Replace column value in csv file with (g)awk with delimiter containing strings

Question

I'm using gawk 4.0.1 and I know how to replace a column value in a CSV file, for example:

> ROW='1,2,3,4,5,6'
> echo $ROW | gawk -F, -vOFS=, '$2="X"'
1,X,3,4,5,6

However, I am dealing with a file which has strings containing the delimiter. Reading a column goes just fine, but when replacing a value, an extra delimiter is inserted:

> ROW='1,"2,3",4,5,6'
> echo $ROW | gawk -vOFS=, -vFPAT='[^,]*|"[^"]*"' '{print $2}'
"2,3"
> echo $ROW | gawk -vOFS=, -vFPAT='[^,]*|"[^"]*"' '$2="X"'
1,X,,4,5,6

This is what I was expecting:

> echo $ROW | gawk -vOFS=, -vFPAT='[^,]*|"[^"]*"' '$2="X"'
1,X,4,5,6

The value '"2,3"' is replaced by 'X,'. How can I solve this?

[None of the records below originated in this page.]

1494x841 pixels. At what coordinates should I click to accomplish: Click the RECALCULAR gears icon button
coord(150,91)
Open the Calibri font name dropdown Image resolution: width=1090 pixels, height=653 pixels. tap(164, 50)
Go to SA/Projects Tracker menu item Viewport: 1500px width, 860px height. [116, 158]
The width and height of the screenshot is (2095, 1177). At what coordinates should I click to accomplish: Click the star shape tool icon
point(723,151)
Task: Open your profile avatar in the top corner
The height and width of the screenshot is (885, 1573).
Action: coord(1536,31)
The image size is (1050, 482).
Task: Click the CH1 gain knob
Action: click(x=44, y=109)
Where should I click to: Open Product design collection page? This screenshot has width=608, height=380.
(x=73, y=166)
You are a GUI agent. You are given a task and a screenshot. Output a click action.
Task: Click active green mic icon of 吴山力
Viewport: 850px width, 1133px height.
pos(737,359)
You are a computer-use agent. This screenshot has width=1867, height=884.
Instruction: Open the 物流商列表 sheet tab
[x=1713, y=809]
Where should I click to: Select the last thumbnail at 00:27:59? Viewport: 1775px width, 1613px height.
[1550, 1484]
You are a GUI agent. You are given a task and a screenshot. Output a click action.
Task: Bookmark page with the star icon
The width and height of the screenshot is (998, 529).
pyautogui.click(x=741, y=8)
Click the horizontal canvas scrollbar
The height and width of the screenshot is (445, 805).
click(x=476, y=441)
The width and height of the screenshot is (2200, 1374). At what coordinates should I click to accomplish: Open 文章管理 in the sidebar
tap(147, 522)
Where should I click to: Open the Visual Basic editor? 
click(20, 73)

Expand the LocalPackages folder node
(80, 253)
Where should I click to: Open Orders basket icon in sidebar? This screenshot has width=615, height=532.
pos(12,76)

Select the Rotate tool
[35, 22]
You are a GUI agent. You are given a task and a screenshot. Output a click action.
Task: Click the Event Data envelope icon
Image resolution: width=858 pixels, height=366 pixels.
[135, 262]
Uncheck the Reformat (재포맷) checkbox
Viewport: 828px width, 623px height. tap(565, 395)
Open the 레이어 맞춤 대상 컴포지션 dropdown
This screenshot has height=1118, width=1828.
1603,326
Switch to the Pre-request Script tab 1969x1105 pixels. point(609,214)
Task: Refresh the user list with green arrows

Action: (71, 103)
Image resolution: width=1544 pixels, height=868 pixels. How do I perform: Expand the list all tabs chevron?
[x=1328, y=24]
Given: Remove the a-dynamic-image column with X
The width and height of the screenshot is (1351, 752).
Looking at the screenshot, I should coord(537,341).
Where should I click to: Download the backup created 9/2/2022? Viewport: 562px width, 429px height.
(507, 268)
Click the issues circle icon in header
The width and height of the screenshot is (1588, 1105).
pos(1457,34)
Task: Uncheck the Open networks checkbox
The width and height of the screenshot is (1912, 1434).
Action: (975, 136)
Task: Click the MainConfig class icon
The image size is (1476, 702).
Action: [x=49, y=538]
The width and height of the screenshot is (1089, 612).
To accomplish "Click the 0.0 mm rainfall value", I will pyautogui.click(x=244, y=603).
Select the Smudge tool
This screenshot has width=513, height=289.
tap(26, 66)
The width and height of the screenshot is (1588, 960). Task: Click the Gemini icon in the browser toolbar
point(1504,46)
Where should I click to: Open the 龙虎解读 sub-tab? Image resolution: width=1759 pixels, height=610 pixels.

EDIT: I did not include that I have empty fields as well. A better row example would therefore be:

ROW='1,,"2,3",4,5,6'

EDIT 2: From Dawg's answer I gather it's not possible in pure awk. Although I agree a solution with python is better, the only solution with awk is to include some pre- and post processing to deal with empty fields.

#/bin/bash
ROW='1,,"2,3",4,"",5'
for col in {1..6}; do 
    echo $ROW |\ 
        sed 's:,,:, ,:' |\ 
        gawk -v c=$col -v OFS=, -v FPAT='([^,]+)|("[^\"]*")' '$c="X"' |\
        sed 's:, ,:,,:g'
done

Output:

X,,"2,3",4,"",5
1,X,"2,3",4,"",5
1,,X,4,"",5
1,,"2,3",X,"",5
1,,"2,3",4,X,5
1,,"2,3",4,"",X

It's very weird, because `echo $ROW | gawk -vOFS=, -vFPAT='[^,]*|"[^"]*"' '{print $1,"X",$3}'` makes it. I also tried doing `$0=$0` to have the string reinterpreted, but no luck. — fedorqui, Sep 25 '14 at 09:50
@gospes why you rely on awk? Did you want answers from other tools? — Avinash Raj, Sep 25 '14 at 09:51
According to [the fine manual](https://www.gnu.org/software/gawk/manual/html_node/Splitting-By-Content.html) you should use grouping on either side of the alternative operator `|`. That is (always from the previous source), `FPAT = "([^,]+)|(\"[^\"]+\")"` --- hth — gboffi, Sep 25 '14 at 10:27
@Jidder: that does not work either, or at least, if I have empty fields. — gospes, Sep 25 '14 at 16:05

score 2 · Answer 1 · edited Oct 07 '21 at 06:06

$ echo $ROW | awk -vOFS=, -vFPAT="([^,]+)|(\"[^\"]+\")" '$2="X"'
1,X,4,5,6

I used the pattern from GNU Awk Manual 4.7 Defining Fields By Content

Compare with the * in the same pattern:

$ echo $ROW | awk -vOFS=, -vFPAT="([^,]*)|(\"[^\"]*\")" '$2="X"'
1,X,,4,5,6

So answer is -- (to this limited example) -- use -vFPAT="([^,]+)|(\"[^\"]+\")", but then that does not work with empty fields like 1,"2,3",4,,"","should be 6th field"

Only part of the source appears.